In short, by never addressing problems for drivers, companies or the authorities in drawing rules, inevitably make the passengers bear the brunt of whatever flaws they have in their rules, even if these rules are supposed made to 'help passengers or ensure better service'.

Back to my suggestion. I think it's fair if your trip is over $15 and you pay by card, if you're short of cash. But try to have at least $10-15 in cash before boarding a cab. I think it saves the hassle of having to find an ATM along the way. Of course sometimes the system is genuinely down (my cab's system has a mind of it's own, sometimes it's ok, sometimes it accepts only credit card but not NETs - I dunno why and really I don't have the time to drive down and get a full system check and deprive the hours needed to find fares).

Whatever it is (I do realise sometimes some pax have to pay my cards issued by their company for claims), always check before boarding and where possible pay by cash, if you can.

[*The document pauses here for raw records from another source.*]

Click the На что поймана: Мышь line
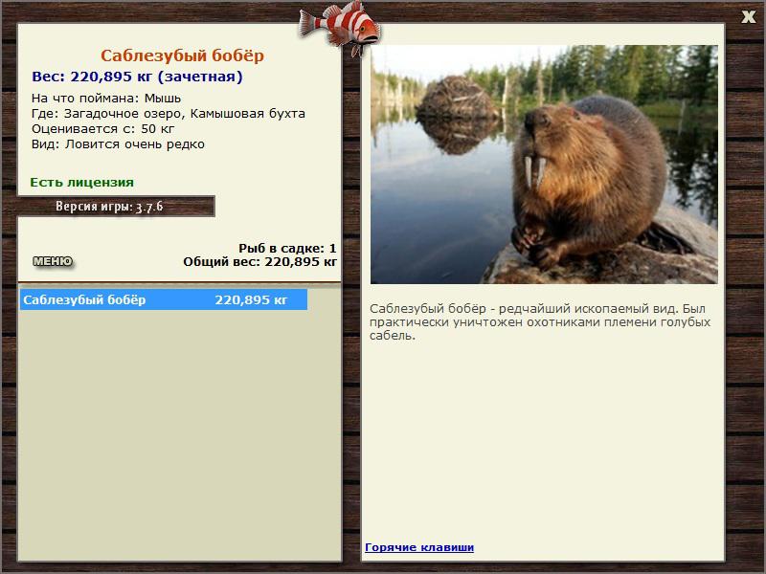 pyautogui.click(x=106, y=99)
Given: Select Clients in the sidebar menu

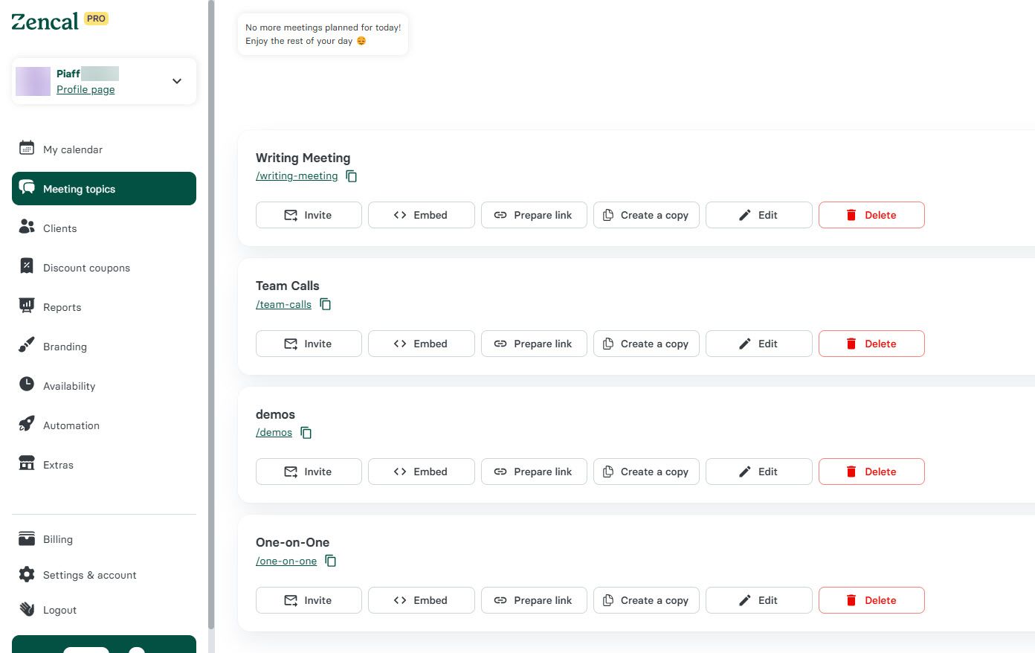Looking at the screenshot, I should (x=60, y=228).
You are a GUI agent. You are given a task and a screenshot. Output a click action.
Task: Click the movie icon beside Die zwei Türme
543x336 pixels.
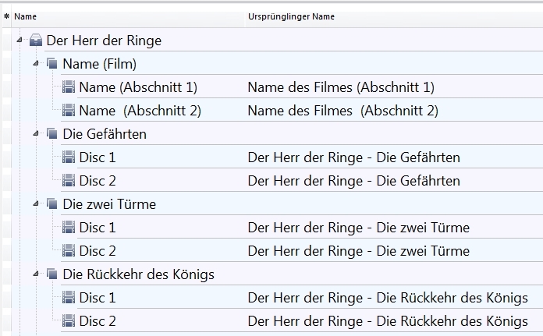(52, 204)
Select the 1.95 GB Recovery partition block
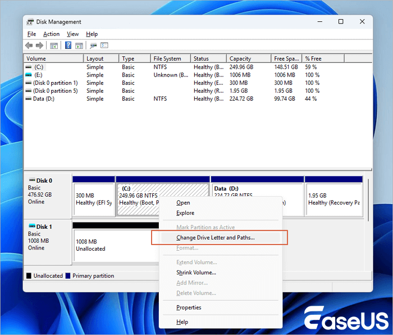Viewport: 393px width, 335px height. tap(333, 198)
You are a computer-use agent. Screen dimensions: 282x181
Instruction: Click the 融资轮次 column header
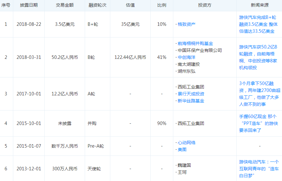click(97, 5)
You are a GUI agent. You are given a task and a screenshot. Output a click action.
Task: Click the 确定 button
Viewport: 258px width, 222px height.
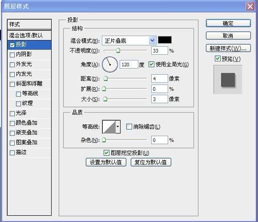(x=228, y=23)
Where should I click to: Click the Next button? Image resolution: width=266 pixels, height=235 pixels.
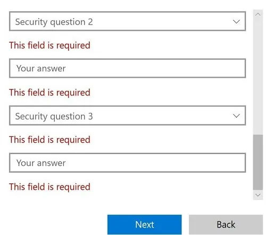click(144, 224)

f) Please Do Not Eat in a Cab

You heard the saying - 1 man's meat is another's poison. So try not to consume food in a cab. If you must, ask permission first from the driver. If he allows, well and good, if not, then wait until your destination. Eating in cabs is not allowed, but nobody bothers. There will never be a fine for this - just another 'rule' that has lost its' practicality.

But eating does pose some problems for the driver and the passenger after you. Your crumbs will somehow find its' way into crevices and this will attract cockroaches over time. The smell will linger in cab and future passengers will have to put up with this. Not a very nice thing is it? And the driver has to clean up after you left, especially if you left used tissues and wrappers behind.

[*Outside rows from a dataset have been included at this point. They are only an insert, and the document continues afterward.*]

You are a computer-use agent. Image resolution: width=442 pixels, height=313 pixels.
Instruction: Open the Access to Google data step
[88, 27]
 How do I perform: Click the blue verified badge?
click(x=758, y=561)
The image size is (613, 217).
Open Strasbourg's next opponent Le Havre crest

And not all food smells nice, I am not a Muslim, but I don't like pork, so the smell of pork in the cab can be quite nauseating to me, what more a Muslim passenger later. The same goes for other meats like beef for instance or fried food. Try leaving fried food in an air-conditioned setting for 20 minutes, the smell of oil will permeate the room.

If you're hungry eat first then board the cab, multi tasking is not appreciated here. I won't pick passengers eating food while hailing for a cab. But I have had some passengers ask me nicely to eat in the cab, and this I do allow, advising them to eat carefully while I drive slower and open the windows.

So a bit of common sense please, imagine if I, stranger, got into your family car and started eating, how would you feel?

Ok that's this for now, perhaps a few more things later on. Please feel free to comment on my pointers and giver your reasons whether you agree or not, thanks.
And thank YOU for providing us with such detailed advice!